▶ **Passage**:
## START
SkarpSkarp

Chapter 18 of 26

High-Performing Network Architectures: VPC, Load Balancing, and CloudFront

Network bottlenecks can derail even the best compute and storage plans; design VPC layouts, load balancers, and CloudFront distributions that keep latency low and throughput high.

27 min readen

Big Picture: Networking and the Performance Efficiency Pillar

Why Networking Performance Matters

Even perfectly tuned EC2 and RDS can feel slow if packets take long, congested paths. Here you will design VPCs, load balancers, and CloudFront to keep latency low and throughput high.

Well-Architected Context

The AWS Well-Architected Framework defines six pillars: Operational excellence, Security, Reliability, Performance efficiency, Cost optimization, Sustainability. We focus on performance efficiency here.

Performance Efficiency in Networking

In networking, performance efficiency means short, direct paths, avoiding unnecessary hops, offloading work like TLS and caching, and using global infrastructure to get closer to users.

Exam-Relevant Skills

For the Solutions Architect – Associate exam, you must reason about subnets, route tables, ALB vs NLB, and when CloudFront actually reduces latency and transfer cost.

High-Performing VPC Design: Subnets, AZs, and Routing

VPC Building Blocks

A VPC is your isolated AWS network. Key parts: subnets per AZ, route tables, internet gateway for public access, NAT gateway for outbound-only internet from private subnets.

High-Performance Layout

Use at least two public subnets (for ALBs and NATs) and two private subnets (for app and DB) across AZs. This improves resilience and spreads traffic.

Routing for Performance

Use VPC endpoints to keep AWS service traffic on the AWS backbone. Deploy one NAT gateway per AZ and route each private subnet to its local NAT for better throughput.

Inter-VPC Traffic

Use VPC peering or AWS PrivateLink for inter-VPC connectivity instead of hairpinning via the internet, reducing latency and avoiding extra hops.

Reducing Latency with VPC Endpoints and Private Connectivity

Types of VPC Endpoints

Gateway endpoints support S3 and DynamoDB via route table entries. Interface endpoints (PrivateLink) create ENIs with private IPs for many AWS and some SaaS services.

Performance Benefits

Endpoints keep traffic on the AWS backbone, avoid NAT and internet gateways, and reduce load on NAT gateways, improving latency and predictability.

Typical Exam Scenario

If private EC2 instances hit S3 heavily and NAT is a bottleneck, the best fix is usually to add a VPC gateway endpoint for S3, not to move instances to public subnets.

Regional Scope

Endpoints are created per VPC per region. Gateway endpoints attach to route tables, interface endpoints attach to subnets as ENIs with private IP addresses.

Elastic Load Balancing Options and Performance Trade-offs

ALB vs NLB vs GWLB

ALB is Layer 7 for HTTP/HTTPS and APIs. NLB is Layer 4 for ultra-low latency TCP/UDP/TLS. GWLB is for inserting virtual appliances like firewalls into traffic flows.
## END
▶ **Direction 1**:
In the networking chapter, which load balancer is described as Layer 4 for ultra-low latency TCP/UDP/TLS?
▶ **Direction 2**:
Update the networking chapter's text starting at "Chapter 18 of" and ending at "that keep latency low and throughput high." so that "Amazon CloudFront" stands in place of "CloudFront".

▶ **Dataset content**:
## START
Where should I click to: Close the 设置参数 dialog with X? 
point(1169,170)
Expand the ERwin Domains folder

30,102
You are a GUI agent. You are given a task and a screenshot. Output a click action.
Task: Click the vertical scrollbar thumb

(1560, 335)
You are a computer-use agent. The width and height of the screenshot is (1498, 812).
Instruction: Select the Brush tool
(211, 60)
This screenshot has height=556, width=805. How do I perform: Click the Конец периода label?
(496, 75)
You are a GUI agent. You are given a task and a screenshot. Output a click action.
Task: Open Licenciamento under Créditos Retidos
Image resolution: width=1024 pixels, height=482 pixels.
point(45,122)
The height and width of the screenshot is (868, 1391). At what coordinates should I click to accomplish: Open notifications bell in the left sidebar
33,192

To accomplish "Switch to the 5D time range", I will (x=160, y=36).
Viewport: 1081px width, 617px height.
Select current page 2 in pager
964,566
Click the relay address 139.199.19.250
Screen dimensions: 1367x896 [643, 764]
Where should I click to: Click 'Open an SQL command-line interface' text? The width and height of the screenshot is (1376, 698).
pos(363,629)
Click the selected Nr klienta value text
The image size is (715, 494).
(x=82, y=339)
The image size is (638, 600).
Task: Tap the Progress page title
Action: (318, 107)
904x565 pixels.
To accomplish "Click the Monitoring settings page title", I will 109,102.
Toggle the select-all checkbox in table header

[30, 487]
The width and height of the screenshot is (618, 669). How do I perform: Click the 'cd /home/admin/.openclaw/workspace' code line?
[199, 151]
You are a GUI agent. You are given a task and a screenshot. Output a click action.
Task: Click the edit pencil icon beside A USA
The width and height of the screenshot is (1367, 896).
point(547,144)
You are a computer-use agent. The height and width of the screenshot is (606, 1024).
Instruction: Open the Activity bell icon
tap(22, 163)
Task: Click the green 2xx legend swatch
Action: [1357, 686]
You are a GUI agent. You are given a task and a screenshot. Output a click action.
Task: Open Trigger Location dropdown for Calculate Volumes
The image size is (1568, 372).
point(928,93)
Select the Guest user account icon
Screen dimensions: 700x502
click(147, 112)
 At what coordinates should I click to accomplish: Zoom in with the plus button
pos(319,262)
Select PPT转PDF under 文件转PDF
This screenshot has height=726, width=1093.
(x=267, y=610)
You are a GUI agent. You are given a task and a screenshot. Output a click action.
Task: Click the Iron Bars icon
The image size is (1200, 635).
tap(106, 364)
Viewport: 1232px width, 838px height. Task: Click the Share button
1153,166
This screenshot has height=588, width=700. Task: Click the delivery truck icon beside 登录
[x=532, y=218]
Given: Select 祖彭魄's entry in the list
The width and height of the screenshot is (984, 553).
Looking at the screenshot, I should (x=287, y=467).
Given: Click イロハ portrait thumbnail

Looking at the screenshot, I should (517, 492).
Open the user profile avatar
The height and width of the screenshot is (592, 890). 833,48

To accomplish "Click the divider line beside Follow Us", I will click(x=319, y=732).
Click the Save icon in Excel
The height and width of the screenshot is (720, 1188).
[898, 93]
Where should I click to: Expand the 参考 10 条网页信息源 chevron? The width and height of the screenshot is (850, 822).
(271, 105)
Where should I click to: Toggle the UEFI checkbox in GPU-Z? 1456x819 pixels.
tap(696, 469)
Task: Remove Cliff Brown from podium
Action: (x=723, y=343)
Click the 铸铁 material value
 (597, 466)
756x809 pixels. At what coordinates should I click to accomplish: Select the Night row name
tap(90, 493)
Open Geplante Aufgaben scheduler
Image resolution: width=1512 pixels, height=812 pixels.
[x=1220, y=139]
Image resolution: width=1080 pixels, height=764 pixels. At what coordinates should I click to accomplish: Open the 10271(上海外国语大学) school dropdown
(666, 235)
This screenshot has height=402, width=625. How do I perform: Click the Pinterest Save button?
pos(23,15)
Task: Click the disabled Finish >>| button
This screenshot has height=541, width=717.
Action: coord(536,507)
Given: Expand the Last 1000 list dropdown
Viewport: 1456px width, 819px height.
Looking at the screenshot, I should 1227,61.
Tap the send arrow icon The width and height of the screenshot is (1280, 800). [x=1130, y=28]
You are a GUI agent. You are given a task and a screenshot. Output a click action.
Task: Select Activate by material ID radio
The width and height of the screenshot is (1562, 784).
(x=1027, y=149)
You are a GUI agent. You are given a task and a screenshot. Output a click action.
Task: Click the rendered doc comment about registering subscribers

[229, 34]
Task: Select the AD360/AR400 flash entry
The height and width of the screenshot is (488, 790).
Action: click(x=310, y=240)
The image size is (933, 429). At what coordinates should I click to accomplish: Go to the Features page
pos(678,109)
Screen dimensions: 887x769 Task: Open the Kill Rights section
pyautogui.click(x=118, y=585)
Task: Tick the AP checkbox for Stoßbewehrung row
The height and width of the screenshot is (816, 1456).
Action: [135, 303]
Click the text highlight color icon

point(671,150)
## END
▶ **Correct response 1**:
NLB

▶ **Correct response 2**:
Chapter 18 of 26

High-Performing Network Architectures: VPC, Load Balancing, and Amazon CloudFront

Network bottlenecks can derail even the best compute and storage plans; design VPC layouts, load balancers, and Amazon CloudFront distributions that keep latency low and throughput high.